The exercise: Convert every line of the items below into a JSON list of strings, one string per line, leaving out blank lines.

Data in this exercise:
++++++++++++++++++++

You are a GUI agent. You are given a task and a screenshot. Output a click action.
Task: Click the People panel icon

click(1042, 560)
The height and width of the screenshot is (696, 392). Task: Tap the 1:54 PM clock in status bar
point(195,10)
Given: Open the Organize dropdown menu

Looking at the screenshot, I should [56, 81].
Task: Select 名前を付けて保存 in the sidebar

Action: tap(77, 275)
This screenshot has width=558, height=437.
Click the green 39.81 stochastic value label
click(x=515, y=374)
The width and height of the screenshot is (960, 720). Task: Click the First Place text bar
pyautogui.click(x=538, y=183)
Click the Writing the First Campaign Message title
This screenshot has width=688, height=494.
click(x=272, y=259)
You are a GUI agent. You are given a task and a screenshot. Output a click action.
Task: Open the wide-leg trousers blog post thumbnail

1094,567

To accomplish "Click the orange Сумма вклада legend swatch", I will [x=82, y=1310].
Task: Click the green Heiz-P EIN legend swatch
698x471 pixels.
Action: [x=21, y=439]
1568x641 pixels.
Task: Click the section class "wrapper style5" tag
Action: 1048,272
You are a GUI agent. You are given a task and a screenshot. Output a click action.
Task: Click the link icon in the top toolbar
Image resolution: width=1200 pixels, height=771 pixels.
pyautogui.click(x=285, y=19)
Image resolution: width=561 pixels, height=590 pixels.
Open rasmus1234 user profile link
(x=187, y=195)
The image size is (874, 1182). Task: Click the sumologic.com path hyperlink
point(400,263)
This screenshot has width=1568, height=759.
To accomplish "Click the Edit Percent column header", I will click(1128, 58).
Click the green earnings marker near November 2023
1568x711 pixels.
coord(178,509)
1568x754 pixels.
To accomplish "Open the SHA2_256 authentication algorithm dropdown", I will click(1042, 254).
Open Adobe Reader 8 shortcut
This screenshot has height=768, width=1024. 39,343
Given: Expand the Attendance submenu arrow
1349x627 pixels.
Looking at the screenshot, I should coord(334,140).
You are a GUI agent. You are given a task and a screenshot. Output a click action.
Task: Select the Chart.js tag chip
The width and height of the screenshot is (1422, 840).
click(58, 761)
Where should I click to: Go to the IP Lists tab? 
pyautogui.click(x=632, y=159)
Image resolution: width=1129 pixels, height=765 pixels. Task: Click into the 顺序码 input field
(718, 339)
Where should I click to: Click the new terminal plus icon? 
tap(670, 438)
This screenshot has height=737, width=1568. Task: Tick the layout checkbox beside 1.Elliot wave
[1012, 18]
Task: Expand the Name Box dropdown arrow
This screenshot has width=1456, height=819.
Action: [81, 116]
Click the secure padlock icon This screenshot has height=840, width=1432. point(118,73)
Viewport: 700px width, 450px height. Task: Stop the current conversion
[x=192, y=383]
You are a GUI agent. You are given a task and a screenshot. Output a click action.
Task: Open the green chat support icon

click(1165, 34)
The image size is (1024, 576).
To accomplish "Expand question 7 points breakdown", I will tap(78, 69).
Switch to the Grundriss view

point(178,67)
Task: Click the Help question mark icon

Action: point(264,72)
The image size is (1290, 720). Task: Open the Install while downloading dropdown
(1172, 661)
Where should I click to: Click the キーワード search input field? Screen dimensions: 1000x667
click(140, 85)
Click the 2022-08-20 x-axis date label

++++++++++++++++++++

Response:
[
  "You are a GUI agent. You are given a task and a screenshot. Output a click action.",
  "Task: Click the People panel icon",
  "click(1042, 560)",
  "The height and width of the screenshot is (696, 392). Task: Tap the 1:54 PM clock in status bar",
  "point(195,10)",
  "Given: Open the Organize dropdown menu",
  "Looking at the screenshot, I should [56, 81].",
  "Task: Select 名前を付けて保存 in the sidebar",
  "Action: tap(77, 275)",
  "This screenshot has width=558, height=437.",
  "Click the green 39.81 stochastic value label",
  "click(x=515, y=374)",
  "The width and height of the screenshot is (960, 720). Task: Click the First Place text bar",
  "pyautogui.click(x=538, y=183)",
  "Click the Writing the First Campaign Message title",
  "This screenshot has width=688, height=494.",
  "click(x=272, y=259)",
  "You are a GUI agent. You are given a task and a screenshot. Output a click action.",
  "Task: Open the wide-leg trousers blog post thumbnail",
  "1094,567",
  "To accomplish \"Click the orange Сумма вклада legend swatch\", I will [x=82, y=1310].",
  "Task: Click the green Heiz-P EIN legend swatch",
  "698x471 pixels.",
  "Action: [x=21, y=439]",
  "1568x641 pixels.",
  "Task: Click the section class \"wrapper style5\" tag",
  "Action: 1048,272",
  "You are a GUI agent. You are given a task and a screenshot. Output a click action.",
  "Task: Click the link icon in the top toolbar",
  "Image resolution: width=1200 pixels, height=771 pixels.",
  "pyautogui.click(x=285, y=19)",
  "Image resolution: width=561 pixels, height=590 pixels.",
  "Open rasmus1234 user profile link",
  "(x=187, y=195)",
  "The image size is (874, 1182). Task: Click the sumologic.com path hyperlink",
  "point(400,263)",
  "This screenshot has width=1568, height=759.",
  "To accomplish \"Click the Edit Percent column header\", I will click(1128, 58).",
  "Click the green earnings marker near November 2023",
  "1568x711 pixels.",
  "coord(178,509)",
  "1568x754 pixels.",
  "To accomplish \"Open the SHA2_256 authentication algorithm dropdown\", I will click(1042, 254).",
  "Open Adobe Reader 8 shortcut",
  "This screenshot has height=768, width=1024. 39,343",
  "Given: Expand the Attendance submenu arrow",
  "1349x627 pixels.",
  "Looking at the screenshot, I should coord(334,140).",
  "You are a GUI agent. You are given a task and a screenshot. Output a click action.",
  "Task: Select the Chart.js tag chip",
  "The width and height of the screenshot is (1422, 840).",
  "click(58, 761)",
  "Where should I click to: Go to the IP Lists tab? ",
  "pyautogui.click(x=632, y=159)",
  "Image resolution: width=1129 pixels, height=765 pixels. Task: Click into the 顺序码 input field",
  "(718, 339)",
  "Where should I click to: Click the new terminal plus icon? ",
  "tap(670, 438)",
  "This screenshot has height=737, width=1568. Task: Tick the layout checkbox beside 1.Elliot wave",
  "[1012, 18]",
  "Task: Expand the Name Box dropdown arrow",
  "This screenshot has width=1456, height=819.",
  "Action: [81, 116]",
  "Click the secure padlock icon This screenshot has height=840, width=1432. point(118,73)",
  "Viewport: 700px width, 450px height. Task: Stop the current conversion",
  "[x=192, y=383]",
  "You are a GUI agent. You are given a task and a screenshot. Output a click action.",
  "Task: Open the green chat support icon",
  "click(1165, 34)",
  "The image size is (1024, 576).",
  "To accomplish \"Expand question 7 points breakdown\", I will tap(78, 69).",
  "Switch to the Grundriss view",
  "point(178,67)",
  "Task: Click the Help question mark icon",
  "Action: point(264,72)",
  "The image size is (1290, 720). Task: Open the Install while downloading dropdown",
  "(1172, 661)",
  "Where should I click to: Click the キーワード search input field? Screen dimensions: 1000x667",
  "click(140, 85)",
  "Click the 2022-08-20 x-axis date label"
]